• _EXERCISE GOAL_: Could you set out the entries, starting with the line containing "Image resolution: width=1590" and going on through the line containing "Action: tap(622, 71)", as a Markdown table with a No. column for the row number and a Text column for the line, skipping any blank lines?

• _GIVEN RECORDS_:
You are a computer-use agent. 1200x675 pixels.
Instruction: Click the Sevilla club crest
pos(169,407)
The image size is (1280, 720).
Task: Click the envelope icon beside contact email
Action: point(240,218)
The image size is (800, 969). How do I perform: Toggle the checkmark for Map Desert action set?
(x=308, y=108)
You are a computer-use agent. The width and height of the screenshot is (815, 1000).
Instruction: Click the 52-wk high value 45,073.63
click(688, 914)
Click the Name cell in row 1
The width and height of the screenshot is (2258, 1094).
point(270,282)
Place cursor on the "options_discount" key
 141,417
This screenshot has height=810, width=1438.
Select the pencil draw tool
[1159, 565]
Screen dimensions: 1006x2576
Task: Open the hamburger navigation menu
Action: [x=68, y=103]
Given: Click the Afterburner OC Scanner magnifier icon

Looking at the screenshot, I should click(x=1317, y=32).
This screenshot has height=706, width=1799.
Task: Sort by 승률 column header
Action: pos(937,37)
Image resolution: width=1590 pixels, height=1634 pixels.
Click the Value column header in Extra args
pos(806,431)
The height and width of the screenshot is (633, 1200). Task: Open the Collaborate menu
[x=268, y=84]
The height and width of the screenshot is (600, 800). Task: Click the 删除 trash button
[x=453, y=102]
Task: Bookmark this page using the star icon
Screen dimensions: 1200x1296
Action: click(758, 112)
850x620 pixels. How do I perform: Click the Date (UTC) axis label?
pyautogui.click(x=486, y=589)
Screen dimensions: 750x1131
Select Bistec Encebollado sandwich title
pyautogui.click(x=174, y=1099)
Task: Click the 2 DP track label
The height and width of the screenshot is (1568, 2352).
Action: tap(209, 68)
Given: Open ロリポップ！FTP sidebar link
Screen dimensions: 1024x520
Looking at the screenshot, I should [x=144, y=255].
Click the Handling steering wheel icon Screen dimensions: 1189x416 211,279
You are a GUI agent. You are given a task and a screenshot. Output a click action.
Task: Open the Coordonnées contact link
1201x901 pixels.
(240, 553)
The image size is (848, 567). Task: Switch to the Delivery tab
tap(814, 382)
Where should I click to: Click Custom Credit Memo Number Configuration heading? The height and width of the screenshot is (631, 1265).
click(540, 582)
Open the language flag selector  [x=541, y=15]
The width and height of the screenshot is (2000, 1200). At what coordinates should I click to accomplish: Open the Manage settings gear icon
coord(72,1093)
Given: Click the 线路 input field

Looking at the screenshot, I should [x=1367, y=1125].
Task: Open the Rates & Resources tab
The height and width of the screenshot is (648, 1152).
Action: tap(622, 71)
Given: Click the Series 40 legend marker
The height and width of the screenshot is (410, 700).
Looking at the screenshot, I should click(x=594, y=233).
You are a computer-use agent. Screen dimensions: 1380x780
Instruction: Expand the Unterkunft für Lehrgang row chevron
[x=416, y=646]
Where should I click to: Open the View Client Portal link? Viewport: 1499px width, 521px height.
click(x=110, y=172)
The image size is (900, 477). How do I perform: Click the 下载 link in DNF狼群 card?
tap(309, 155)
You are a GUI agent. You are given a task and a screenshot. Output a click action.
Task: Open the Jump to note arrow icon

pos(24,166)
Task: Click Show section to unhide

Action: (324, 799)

• _TASK RESULT_:
| No. | Text |
|---|---|
| 1 | Image resolution: width=1590 pixels, height=1634 pixels. |
| 2 | Click the Value column header in Extra args |
| 3 | pos(806,431) |
| 4 | The height and width of the screenshot is (633, 1200). Task: Open the Collaborate menu |
| 5 | [x=268, y=84] |
| 6 | The height and width of the screenshot is (600, 800). Task: Click the 删除 trash button |
| 7 | [x=453, y=102] |
| 8 | Task: Bookmark this page using the star icon |
| 9 | Screen dimensions: 1200x1296 |
| 10 | Action: click(758, 112) |
| 11 | 850x620 pixels. How do I perform: Click the Date (UTC) axis label? |
| 12 | pyautogui.click(x=486, y=589) |
| 13 | Screen dimensions: 750x1131 |
| 14 | Select Bistec Encebollado sandwich title |
| 15 | pyautogui.click(x=174, y=1099) |
| 16 | Task: Click the 2 DP track label |
| 17 | The height and width of the screenshot is (1568, 2352). |
| 18 | Action: tap(209, 68) |
| 19 | Given: Open ロリポップ！FTP sidebar link |
| 20 | Screen dimensions: 1024x520 |
| 21 | Looking at the screenshot, I should [x=144, y=255]. |
| 22 | Click the Handling steering wheel icon Screen dimensions: 1189x416 211,279 |
| 23 | You are a GUI agent. You are given a task and a screenshot. Output a click action. |
| 24 | Task: Open the Coordonnées contact link |
| 25 | 1201x901 pixels. |
| 26 | (240, 553) |
| 27 | The image size is (848, 567). Task: Switch to the Delivery tab |
| 28 | tap(814, 382) |
| 29 | Where should I click to: Click Custom Credit Memo Number Configuration heading? The height and width of the screenshot is (631, 1265). |
| 30 | click(540, 582) |
| 31 | Open the language flag selector  [x=541, y=15] |
| 32 | The width and height of the screenshot is (2000, 1200). At what coordinates should I click to accomplish: Open the Manage settings gear icon |
| 33 | coord(72,1093) |
| 34 | Given: Click the 线路 input field |
| 35 | Looking at the screenshot, I should [x=1367, y=1125]. |
| 36 | Task: Open the Rates & Resources tab |
| 37 | The height and width of the screenshot is (648, 1152). |
| 38 | Action: tap(622, 71) |